Maybe no other Star Trek property was affected more by the pandemic than Star Trek: Strange New Worlds and that may have been a good thing.
Star Trek, like most other properties in the entertainment world, was upended by the global pandemic that shut down the world for a period of time, and while things still aren’t back to normal, some things have begun to gravitate that way. The shutdowns hurt a lot of people and businesses, a cruel side effect of a necessary response to the situation, yet that doesn’t mean the shutdown hurt everything.
Alex Kurtzman believes that the shutdown and delay allowed them more time to fine-tune Star Trek: Strange New Worlds a bit more. Talking to SFX Magazine Kurtzman spoke about that very idea.
"The silver linings are that Akiva [Goldsman] and Henry [Alonso Myers] are ready to show up and able to really get ahead with scripts. By the time we go back into production, we will have a lot of scripts ready to go, which is not usually how it is for us. We’re always running ahead of the freight train that is production and trying not to get flattened, but this time we actually have some advance warning with a lot of prep time."
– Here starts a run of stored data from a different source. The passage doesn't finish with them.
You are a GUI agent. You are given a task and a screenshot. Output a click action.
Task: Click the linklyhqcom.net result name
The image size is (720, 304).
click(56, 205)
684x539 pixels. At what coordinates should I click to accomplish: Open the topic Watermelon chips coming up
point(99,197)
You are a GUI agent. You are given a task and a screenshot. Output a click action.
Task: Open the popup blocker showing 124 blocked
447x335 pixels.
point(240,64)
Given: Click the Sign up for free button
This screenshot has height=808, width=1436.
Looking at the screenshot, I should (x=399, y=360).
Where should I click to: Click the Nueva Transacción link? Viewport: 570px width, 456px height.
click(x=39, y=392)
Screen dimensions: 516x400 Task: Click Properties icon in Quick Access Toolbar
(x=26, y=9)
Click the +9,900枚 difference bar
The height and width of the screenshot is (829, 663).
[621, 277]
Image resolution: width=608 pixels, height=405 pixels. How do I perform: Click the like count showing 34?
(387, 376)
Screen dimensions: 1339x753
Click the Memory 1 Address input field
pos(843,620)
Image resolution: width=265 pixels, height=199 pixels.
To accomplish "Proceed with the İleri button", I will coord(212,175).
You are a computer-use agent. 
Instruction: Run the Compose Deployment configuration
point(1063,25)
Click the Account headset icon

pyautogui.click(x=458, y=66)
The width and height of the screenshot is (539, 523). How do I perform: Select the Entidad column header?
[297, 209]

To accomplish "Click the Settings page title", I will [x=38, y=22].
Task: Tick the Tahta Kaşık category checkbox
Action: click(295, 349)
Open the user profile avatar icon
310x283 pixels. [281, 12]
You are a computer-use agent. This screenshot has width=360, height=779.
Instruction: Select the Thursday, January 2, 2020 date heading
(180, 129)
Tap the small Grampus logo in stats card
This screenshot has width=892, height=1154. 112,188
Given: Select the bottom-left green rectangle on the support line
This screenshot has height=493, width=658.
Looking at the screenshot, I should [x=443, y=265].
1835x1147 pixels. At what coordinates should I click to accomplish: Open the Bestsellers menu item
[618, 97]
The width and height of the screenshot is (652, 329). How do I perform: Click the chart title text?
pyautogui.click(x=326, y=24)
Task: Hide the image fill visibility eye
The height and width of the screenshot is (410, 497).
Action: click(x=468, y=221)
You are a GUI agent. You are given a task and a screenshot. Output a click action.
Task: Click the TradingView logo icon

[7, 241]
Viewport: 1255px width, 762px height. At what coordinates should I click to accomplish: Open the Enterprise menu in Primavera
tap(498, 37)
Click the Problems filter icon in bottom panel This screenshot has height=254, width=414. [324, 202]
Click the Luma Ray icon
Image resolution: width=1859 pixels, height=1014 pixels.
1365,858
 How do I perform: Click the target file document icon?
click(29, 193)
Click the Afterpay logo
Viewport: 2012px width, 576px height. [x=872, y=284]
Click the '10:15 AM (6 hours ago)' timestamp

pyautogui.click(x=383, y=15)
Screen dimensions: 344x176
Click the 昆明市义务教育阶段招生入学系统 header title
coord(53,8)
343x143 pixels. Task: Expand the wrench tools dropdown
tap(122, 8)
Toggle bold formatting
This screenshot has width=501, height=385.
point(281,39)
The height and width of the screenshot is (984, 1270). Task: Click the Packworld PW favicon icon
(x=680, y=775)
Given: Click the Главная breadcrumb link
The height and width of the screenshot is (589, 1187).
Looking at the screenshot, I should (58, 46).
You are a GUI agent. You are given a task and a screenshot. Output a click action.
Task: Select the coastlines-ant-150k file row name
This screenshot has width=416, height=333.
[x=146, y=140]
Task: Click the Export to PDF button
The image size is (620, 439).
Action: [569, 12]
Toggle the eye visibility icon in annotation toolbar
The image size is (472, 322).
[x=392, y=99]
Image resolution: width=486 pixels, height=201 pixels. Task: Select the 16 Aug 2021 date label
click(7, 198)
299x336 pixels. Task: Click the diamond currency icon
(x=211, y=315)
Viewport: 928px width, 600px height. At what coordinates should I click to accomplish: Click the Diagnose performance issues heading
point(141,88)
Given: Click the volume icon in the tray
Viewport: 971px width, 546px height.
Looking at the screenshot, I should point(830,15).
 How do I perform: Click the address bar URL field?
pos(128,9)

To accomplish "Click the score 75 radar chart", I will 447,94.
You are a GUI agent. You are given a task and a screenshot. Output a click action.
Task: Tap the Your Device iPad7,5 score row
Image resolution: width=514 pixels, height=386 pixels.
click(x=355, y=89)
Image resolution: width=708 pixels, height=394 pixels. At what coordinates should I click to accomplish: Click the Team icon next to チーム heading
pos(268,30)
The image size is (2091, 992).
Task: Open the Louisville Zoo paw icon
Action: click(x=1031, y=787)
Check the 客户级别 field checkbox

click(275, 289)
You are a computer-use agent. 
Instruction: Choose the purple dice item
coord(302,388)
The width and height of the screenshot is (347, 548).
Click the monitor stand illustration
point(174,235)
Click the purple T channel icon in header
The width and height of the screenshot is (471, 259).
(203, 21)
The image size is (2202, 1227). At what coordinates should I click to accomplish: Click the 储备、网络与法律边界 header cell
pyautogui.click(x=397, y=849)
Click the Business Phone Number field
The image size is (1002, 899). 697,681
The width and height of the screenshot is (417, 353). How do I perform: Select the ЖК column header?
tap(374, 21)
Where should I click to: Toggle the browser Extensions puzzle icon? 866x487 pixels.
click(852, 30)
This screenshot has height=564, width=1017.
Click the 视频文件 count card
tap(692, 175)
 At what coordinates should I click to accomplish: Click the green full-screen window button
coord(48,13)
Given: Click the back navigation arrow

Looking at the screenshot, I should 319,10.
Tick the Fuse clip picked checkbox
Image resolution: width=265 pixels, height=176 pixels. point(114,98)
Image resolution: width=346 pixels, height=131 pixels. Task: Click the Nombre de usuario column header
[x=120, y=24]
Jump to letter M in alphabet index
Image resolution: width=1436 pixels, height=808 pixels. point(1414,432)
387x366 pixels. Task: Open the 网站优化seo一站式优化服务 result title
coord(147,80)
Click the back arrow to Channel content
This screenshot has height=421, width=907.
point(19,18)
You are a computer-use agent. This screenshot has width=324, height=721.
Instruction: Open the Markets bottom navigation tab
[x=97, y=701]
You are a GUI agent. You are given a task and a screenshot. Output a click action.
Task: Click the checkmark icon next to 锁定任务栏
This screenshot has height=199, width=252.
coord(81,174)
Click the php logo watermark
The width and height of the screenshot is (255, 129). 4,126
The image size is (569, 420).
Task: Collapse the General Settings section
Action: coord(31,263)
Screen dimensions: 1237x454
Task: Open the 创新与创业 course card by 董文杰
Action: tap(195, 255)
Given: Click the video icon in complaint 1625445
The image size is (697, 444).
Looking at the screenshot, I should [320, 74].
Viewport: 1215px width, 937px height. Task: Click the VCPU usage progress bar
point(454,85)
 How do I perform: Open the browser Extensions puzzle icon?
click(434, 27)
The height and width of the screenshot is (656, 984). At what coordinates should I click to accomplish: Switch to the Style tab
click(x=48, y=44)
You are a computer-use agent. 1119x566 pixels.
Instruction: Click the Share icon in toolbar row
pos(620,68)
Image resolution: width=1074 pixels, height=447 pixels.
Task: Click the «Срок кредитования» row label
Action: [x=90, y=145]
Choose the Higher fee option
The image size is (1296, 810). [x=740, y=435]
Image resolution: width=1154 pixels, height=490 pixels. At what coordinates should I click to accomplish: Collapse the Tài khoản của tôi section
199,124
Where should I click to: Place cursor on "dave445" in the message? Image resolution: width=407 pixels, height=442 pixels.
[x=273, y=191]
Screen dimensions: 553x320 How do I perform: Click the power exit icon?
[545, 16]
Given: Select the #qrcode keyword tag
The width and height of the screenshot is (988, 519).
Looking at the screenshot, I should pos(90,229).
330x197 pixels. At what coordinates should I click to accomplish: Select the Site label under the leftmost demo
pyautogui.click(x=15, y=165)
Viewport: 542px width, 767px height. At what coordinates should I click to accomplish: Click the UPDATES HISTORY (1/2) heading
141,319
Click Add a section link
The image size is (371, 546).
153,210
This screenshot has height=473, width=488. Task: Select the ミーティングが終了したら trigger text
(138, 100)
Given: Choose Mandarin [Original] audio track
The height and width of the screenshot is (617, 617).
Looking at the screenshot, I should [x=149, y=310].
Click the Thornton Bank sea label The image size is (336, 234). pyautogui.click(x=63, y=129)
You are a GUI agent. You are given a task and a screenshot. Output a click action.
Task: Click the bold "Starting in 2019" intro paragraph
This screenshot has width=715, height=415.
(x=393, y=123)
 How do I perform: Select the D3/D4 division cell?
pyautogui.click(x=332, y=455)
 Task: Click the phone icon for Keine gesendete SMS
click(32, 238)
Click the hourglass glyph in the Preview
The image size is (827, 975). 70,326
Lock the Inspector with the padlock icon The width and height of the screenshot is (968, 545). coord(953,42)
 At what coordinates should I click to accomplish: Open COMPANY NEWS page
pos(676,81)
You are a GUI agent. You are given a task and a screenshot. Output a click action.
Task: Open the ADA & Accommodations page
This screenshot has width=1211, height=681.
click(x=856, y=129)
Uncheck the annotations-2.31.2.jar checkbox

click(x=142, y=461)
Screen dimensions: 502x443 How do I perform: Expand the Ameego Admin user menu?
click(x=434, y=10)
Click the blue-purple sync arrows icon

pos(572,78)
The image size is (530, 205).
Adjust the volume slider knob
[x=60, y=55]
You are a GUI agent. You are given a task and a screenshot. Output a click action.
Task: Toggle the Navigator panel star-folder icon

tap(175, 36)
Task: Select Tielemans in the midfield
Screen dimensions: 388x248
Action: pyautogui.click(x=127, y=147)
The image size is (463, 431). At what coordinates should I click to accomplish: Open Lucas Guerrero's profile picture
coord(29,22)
Some fans see Strange New Worlds as “nu-Star Trek’s” last attempt to cater to the old audience. It’s an idea that even Kurtzman and those making the show keep referencing, partly due to the series returning to its old style of storytelling that was seen in Star Trek’s Deep Space Nine and Voyager. A series that will have a seasonal arch but also a “planet/alien/issue of the week” concept.
This is a similar story element that The Orville has been using as well.
With Strange New Worlds comes to a lot of hope and optimism, a series that will seek to shift the tone established by Discovery and Picard away from the darker and dreary versions the shows became known for and more towards a positive, more familiar tone that Star Trek fans have expected from the series.